= Exercise =
Count how many lines in the items below contain the string "agent", and reply with the number alone.

= Source data =
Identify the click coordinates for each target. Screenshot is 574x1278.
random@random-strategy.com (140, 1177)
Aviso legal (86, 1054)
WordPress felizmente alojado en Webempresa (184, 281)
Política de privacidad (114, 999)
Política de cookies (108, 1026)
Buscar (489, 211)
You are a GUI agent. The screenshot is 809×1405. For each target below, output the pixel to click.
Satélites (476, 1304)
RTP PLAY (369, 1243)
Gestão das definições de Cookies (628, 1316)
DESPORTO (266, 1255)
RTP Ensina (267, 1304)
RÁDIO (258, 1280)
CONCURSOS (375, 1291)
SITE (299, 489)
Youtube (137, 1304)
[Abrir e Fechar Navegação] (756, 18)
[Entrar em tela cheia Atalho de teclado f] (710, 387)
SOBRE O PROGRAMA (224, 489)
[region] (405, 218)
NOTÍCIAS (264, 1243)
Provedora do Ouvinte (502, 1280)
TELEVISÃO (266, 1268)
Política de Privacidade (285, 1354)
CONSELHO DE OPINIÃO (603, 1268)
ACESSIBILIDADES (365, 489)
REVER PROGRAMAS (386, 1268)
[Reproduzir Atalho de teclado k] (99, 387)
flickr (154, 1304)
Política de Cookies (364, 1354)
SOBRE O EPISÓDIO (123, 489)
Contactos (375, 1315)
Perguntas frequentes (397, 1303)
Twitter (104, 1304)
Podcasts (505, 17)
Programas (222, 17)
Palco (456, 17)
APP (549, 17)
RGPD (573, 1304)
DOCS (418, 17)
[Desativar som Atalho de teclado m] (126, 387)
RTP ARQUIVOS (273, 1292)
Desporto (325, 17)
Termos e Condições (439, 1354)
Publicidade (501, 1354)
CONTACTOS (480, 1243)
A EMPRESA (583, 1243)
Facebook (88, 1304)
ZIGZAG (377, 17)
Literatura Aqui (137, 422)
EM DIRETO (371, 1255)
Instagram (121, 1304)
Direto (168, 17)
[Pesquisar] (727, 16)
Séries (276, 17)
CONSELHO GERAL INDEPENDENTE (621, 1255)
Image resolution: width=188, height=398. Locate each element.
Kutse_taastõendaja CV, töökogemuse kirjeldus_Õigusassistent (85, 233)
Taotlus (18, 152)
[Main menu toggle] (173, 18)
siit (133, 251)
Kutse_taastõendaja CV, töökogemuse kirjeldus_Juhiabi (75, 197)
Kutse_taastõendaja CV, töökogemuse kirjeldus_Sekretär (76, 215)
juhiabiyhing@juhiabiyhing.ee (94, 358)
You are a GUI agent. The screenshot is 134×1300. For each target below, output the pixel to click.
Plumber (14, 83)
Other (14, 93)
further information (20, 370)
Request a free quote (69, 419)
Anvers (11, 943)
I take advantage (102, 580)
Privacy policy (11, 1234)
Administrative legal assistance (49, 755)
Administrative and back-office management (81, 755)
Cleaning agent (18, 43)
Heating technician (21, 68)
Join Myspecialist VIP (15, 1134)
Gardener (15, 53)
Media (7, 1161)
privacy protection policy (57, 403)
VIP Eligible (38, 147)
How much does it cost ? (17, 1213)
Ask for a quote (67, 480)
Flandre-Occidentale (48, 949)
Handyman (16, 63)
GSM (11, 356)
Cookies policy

= Expected answer =
3